Copy out every one of the following lines word for word, in the same order.
>> START THE INPUT
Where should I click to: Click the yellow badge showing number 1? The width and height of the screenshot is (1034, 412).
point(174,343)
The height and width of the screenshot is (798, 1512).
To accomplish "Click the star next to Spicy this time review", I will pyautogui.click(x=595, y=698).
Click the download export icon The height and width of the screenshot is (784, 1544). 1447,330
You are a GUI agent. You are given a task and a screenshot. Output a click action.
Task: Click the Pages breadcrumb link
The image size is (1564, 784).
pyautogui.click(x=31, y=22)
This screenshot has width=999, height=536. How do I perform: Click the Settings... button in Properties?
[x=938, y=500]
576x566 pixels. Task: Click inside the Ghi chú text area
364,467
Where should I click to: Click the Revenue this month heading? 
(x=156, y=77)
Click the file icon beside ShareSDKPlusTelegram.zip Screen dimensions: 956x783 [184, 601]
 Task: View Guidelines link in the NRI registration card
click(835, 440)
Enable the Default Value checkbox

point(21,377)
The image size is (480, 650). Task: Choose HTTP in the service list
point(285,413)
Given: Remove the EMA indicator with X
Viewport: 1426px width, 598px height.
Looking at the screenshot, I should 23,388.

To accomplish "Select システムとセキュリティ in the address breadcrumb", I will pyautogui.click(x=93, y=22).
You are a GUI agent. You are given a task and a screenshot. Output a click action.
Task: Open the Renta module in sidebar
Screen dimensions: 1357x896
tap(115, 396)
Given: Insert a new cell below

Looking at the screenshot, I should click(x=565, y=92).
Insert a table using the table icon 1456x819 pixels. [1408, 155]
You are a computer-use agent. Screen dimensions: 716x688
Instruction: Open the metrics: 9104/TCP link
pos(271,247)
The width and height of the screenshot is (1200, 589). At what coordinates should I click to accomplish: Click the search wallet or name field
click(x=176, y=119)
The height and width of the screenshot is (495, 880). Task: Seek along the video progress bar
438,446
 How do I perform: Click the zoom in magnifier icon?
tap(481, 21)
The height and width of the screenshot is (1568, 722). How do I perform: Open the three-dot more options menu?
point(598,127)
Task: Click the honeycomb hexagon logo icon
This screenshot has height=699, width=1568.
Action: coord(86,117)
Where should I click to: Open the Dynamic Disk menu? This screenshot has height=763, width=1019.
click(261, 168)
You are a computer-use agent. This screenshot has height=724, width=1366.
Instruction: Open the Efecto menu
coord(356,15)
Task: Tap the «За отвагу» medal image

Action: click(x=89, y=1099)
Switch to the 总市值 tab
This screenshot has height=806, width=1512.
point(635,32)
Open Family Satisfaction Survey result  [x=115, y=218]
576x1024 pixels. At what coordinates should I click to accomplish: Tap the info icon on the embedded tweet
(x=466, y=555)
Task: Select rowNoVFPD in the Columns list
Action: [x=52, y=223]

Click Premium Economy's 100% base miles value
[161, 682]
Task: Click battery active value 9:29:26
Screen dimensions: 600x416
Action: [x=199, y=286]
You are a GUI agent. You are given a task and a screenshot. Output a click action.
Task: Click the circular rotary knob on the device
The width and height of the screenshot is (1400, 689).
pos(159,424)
>> END THE INPUT
> _SOLUTION TO THE EXERCISE_:
Where should I click to: Click the yellow badge showing number 1? The width and height of the screenshot is (1034, 412).
point(174,343)
The height and width of the screenshot is (798, 1512).
To accomplish "Click the star next to Spicy this time review", I will pyautogui.click(x=595, y=698).
Click the download export icon The height and width of the screenshot is (784, 1544). 1447,330
You are a GUI agent. You are given a task and a screenshot. Output a click action.
Task: Click the Pages breadcrumb link
The image size is (1564, 784).
pyautogui.click(x=31, y=22)
This screenshot has width=999, height=536. How do I perform: Click the Settings... button in Properties?
[x=938, y=500]
576x566 pixels. Task: Click inside the Ghi chú text area
364,467
Where should I click to: Click the Revenue this month heading? 
(x=156, y=77)
Click the file icon beside ShareSDKPlusTelegram.zip Screen dimensions: 956x783 [184, 601]
 Task: View Guidelines link in the NRI registration card
click(835, 440)
Enable the Default Value checkbox

point(21,377)
The image size is (480, 650). Task: Choose HTTP in the service list
point(285,413)
Given: Remove the EMA indicator with X
Viewport: 1426px width, 598px height.
Looking at the screenshot, I should 23,388.

To accomplish "Select システムとセキュリティ in the address breadcrumb", I will pyautogui.click(x=93, y=22).
You are a GUI agent. You are given a task and a screenshot. Output a click action.
Task: Open the Renta module in sidebar
Screen dimensions: 1357x896
tap(115, 396)
Given: Insert a new cell below

Looking at the screenshot, I should click(x=565, y=92).
Insert a table using the table icon 1456x819 pixels. [1408, 155]
You are a computer-use agent. Screen dimensions: 716x688
Instruction: Open the metrics: 9104/TCP link
pos(271,247)
The width and height of the screenshot is (1200, 589). At what coordinates should I click to accomplish: Click the search wallet or name field
click(x=176, y=119)
The height and width of the screenshot is (495, 880). Task: Seek along the video progress bar
438,446
 How do I perform: Click the zoom in magnifier icon?
tap(481, 21)
The height and width of the screenshot is (1568, 722). How do I perform: Open the three-dot more options menu?
point(598,127)
Task: Click the honeycomb hexagon logo icon
This screenshot has height=699, width=1568.
Action: coord(86,117)
Where should I click to: Open the Dynamic Disk menu? This screenshot has height=763, width=1019.
click(261, 168)
You are a computer-use agent. This screenshot has height=724, width=1366.
Instruction: Open the Efecto menu
coord(356,15)
Task: Tap the «За отвагу» medal image

Action: click(x=89, y=1099)
Switch to the 总市值 tab
This screenshot has height=806, width=1512.
point(635,32)
Open Family Satisfaction Survey result  [x=115, y=218]
576x1024 pixels. At what coordinates should I click to accomplish: Tap the info icon on the embedded tweet
(x=466, y=555)
Task: Select rowNoVFPD in the Columns list
Action: [x=52, y=223]

Click Premium Economy's 100% base miles value
[161, 682]
Task: Click battery active value 9:29:26
Screen dimensions: 600x416
Action: [x=199, y=286]
You are a GUI agent. You are given a task and a screenshot. Output a click action.
Task: Click the circular rotary knob on the device
The width and height of the screenshot is (1400, 689).
pos(159,424)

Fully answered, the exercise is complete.